━━ Task data

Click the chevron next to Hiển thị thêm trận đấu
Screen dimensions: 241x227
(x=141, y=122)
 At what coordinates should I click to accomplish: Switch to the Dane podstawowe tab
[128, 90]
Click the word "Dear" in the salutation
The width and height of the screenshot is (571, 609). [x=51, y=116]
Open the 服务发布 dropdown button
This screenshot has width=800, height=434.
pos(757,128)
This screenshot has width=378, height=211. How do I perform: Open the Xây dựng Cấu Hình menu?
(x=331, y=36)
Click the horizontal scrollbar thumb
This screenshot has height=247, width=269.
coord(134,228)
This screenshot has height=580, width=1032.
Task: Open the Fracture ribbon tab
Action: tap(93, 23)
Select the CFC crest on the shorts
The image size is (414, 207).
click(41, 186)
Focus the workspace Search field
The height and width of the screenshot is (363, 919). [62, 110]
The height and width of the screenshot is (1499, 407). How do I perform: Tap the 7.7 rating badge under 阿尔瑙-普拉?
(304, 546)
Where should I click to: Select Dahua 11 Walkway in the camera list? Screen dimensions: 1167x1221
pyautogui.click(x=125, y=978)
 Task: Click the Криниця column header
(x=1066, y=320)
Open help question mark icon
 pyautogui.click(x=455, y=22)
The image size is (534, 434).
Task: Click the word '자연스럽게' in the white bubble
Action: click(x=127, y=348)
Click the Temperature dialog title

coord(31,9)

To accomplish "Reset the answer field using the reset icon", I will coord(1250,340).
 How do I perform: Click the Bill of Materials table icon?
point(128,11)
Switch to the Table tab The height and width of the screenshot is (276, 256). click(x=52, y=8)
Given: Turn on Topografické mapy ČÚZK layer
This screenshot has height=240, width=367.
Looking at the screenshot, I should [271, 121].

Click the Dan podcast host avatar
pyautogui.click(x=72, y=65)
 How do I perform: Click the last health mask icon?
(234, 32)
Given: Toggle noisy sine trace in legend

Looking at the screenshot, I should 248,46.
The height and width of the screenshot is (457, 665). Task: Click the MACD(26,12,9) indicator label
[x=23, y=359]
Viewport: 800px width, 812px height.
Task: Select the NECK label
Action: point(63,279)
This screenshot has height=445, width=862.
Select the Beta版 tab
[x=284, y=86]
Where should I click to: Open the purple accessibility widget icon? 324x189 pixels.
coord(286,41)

━━━━

-- Aim of the exercise --
Print the listing above line for line, keeping every character unchanged.

-- Solution for this problem --
Click the chevron next to Hiển thị thêm trận đấu
Screen dimensions: 241x227
(x=141, y=122)
 At what coordinates should I click to accomplish: Switch to the Dane podstawowe tab
[128, 90]
Click the word "Dear" in the salutation
The width and height of the screenshot is (571, 609). [x=51, y=116]
Open the 服务发布 dropdown button
This screenshot has width=800, height=434.
pos(757,128)
This screenshot has width=378, height=211. How do I perform: Open the Xây dựng Cấu Hình menu?
(x=331, y=36)
Click the horizontal scrollbar thumb
This screenshot has height=247, width=269.
coord(134,228)
This screenshot has height=580, width=1032.
Task: Open the Fracture ribbon tab
Action: tap(93, 23)
Select the CFC crest on the shorts
The image size is (414, 207).
click(41, 186)
Focus the workspace Search field
The height and width of the screenshot is (363, 919). [62, 110]
The height and width of the screenshot is (1499, 407). How do I perform: Tap the 7.7 rating badge under 阿尔瑙-普拉?
(304, 546)
Where should I click to: Select Dahua 11 Walkway in the camera list? Screen dimensions: 1167x1221
pyautogui.click(x=125, y=978)
 Task: Click the Криниця column header
(x=1066, y=320)
Open help question mark icon
 pyautogui.click(x=455, y=22)
The image size is (534, 434).
Task: Click the word '자연스럽게' in the white bubble
Action: click(x=127, y=348)
Click the Temperature dialog title

coord(31,9)

To accomplish "Reset the answer field using the reset icon", I will coord(1250,340).
 How do I perform: Click the Bill of Materials table icon?
point(128,11)
Switch to the Table tab The height and width of the screenshot is (276, 256). click(x=52, y=8)
Given: Turn on Topografické mapy ČÚZK layer
This screenshot has height=240, width=367.
Looking at the screenshot, I should [271, 121].

Click the Dan podcast host avatar
pyautogui.click(x=72, y=65)
 How do I perform: Click the last health mask icon?
(234, 32)
Given: Toggle noisy sine trace in legend

Looking at the screenshot, I should 248,46.
The height and width of the screenshot is (457, 665). Task: Click the MACD(26,12,9) indicator label
[x=23, y=359]
Viewport: 800px width, 812px height.
Task: Select the NECK label
Action: point(63,279)
This screenshot has height=445, width=862.
Select the Beta版 tab
[x=284, y=86]
Where should I click to: Open the purple accessibility widget icon? 324x189 pixels.
coord(286,41)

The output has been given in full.